About this exercise ▸ Print exactly the line that contains "Screen dimensions: 1034x900" along with every line beneath it to the end of the records below, and omit pictures.

Supplied data ▸
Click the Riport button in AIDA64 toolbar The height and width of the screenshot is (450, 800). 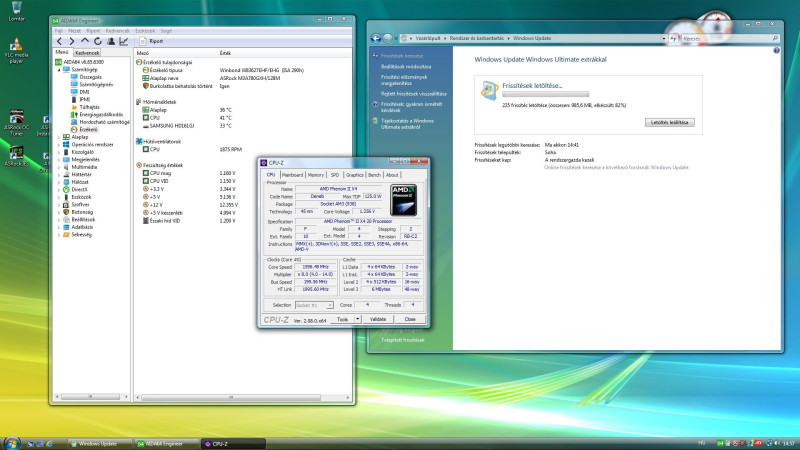pyautogui.click(x=152, y=41)
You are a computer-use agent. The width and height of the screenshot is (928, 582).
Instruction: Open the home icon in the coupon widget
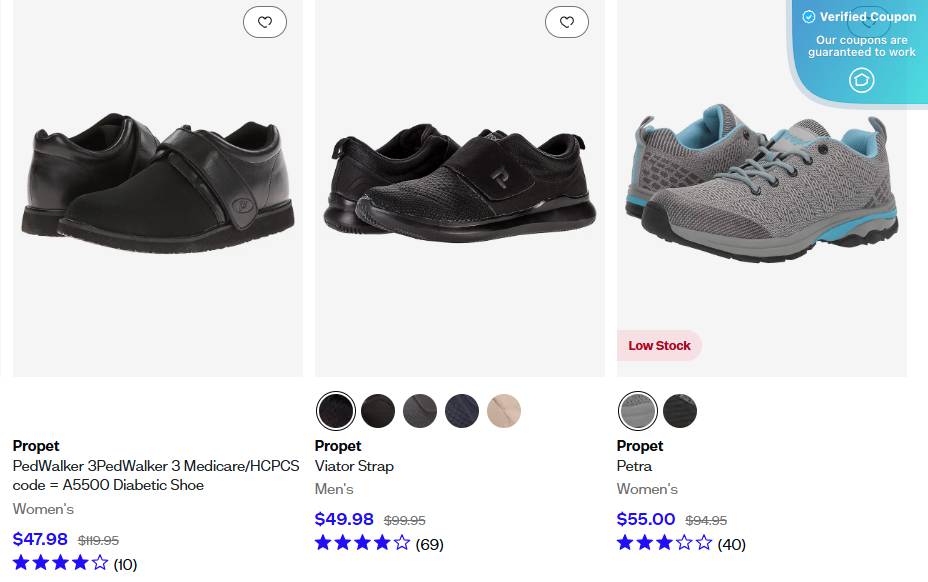click(861, 80)
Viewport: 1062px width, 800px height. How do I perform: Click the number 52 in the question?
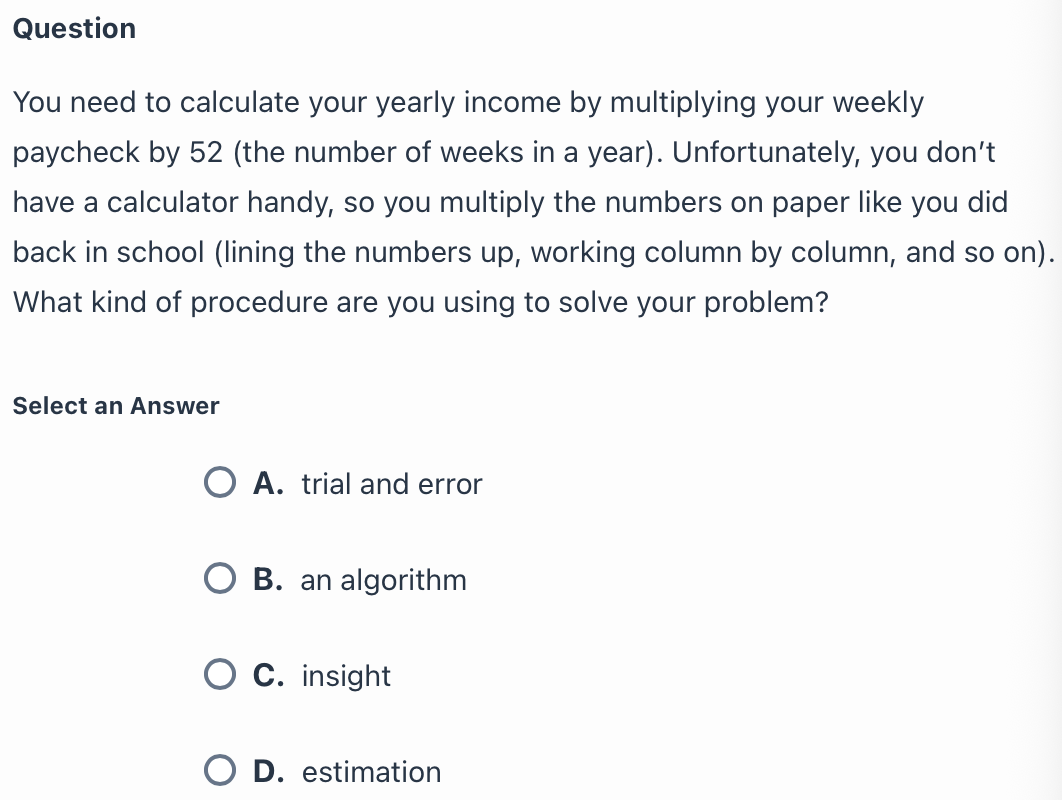coord(206,152)
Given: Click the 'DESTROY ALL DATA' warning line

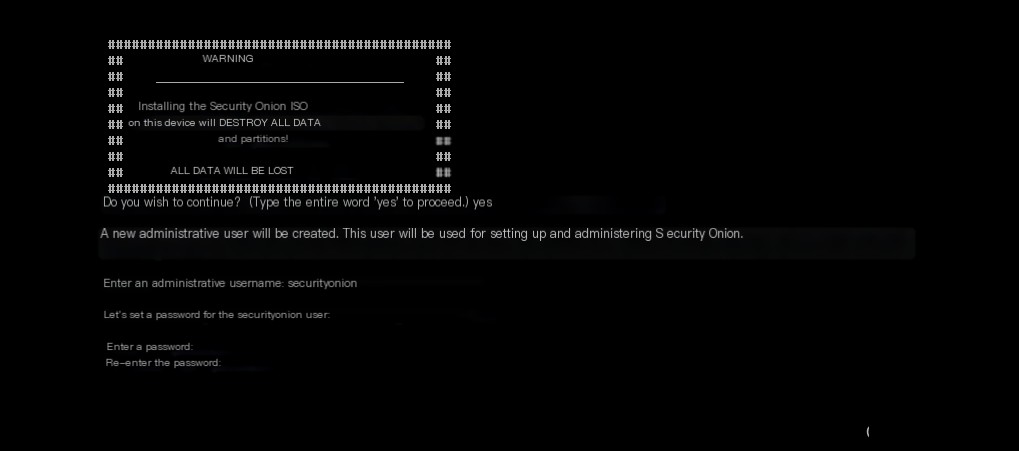Looking at the screenshot, I should point(224,122).
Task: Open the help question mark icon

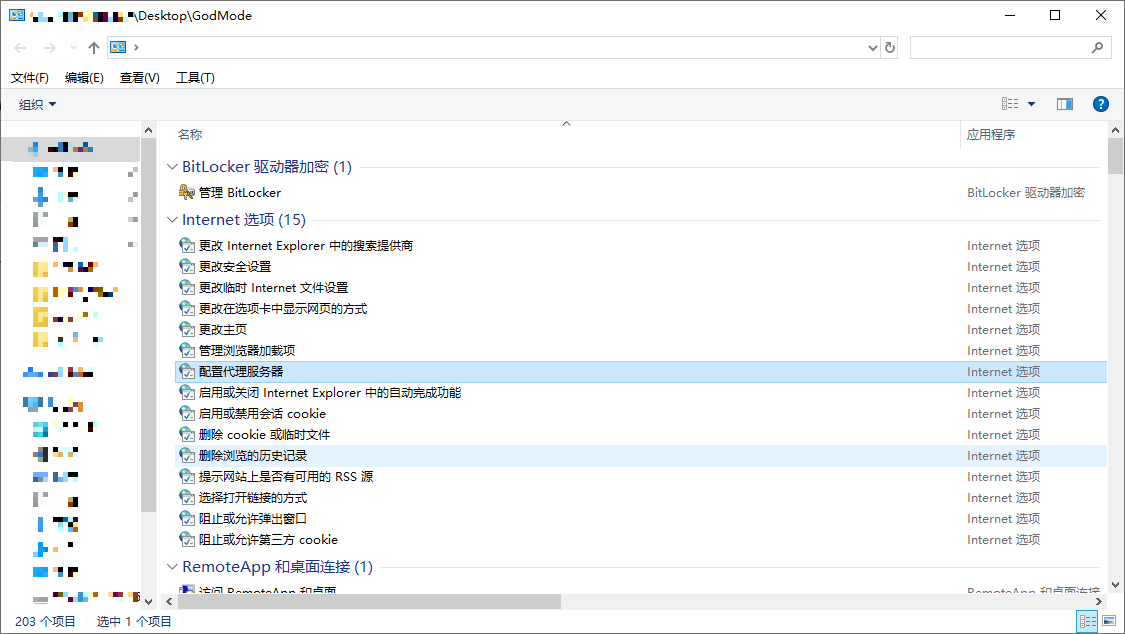Action: coord(1101,104)
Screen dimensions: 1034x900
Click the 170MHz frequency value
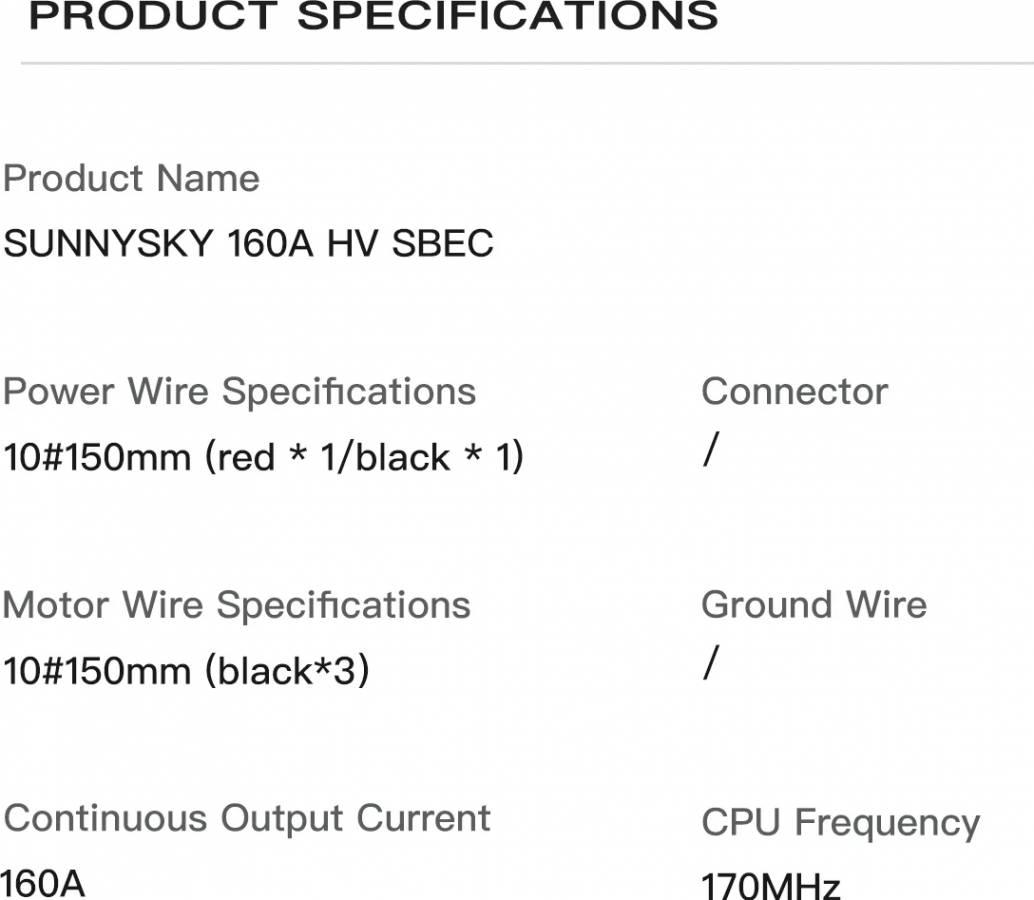pos(771,885)
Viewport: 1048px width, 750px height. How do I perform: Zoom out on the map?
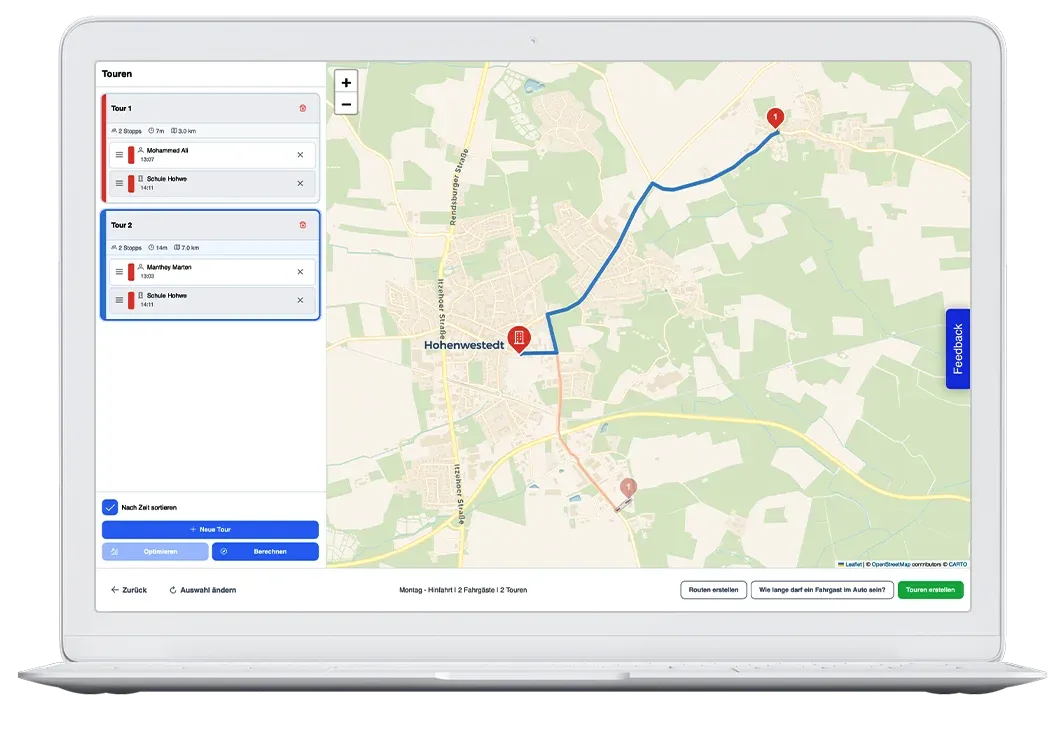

Completed task ▸
Screen dimensions: 1034x900
Click the 170MHz frequency value
pos(771,885)
Viewport: 1048px width, 750px height. How do I perform: Zoom out on the map?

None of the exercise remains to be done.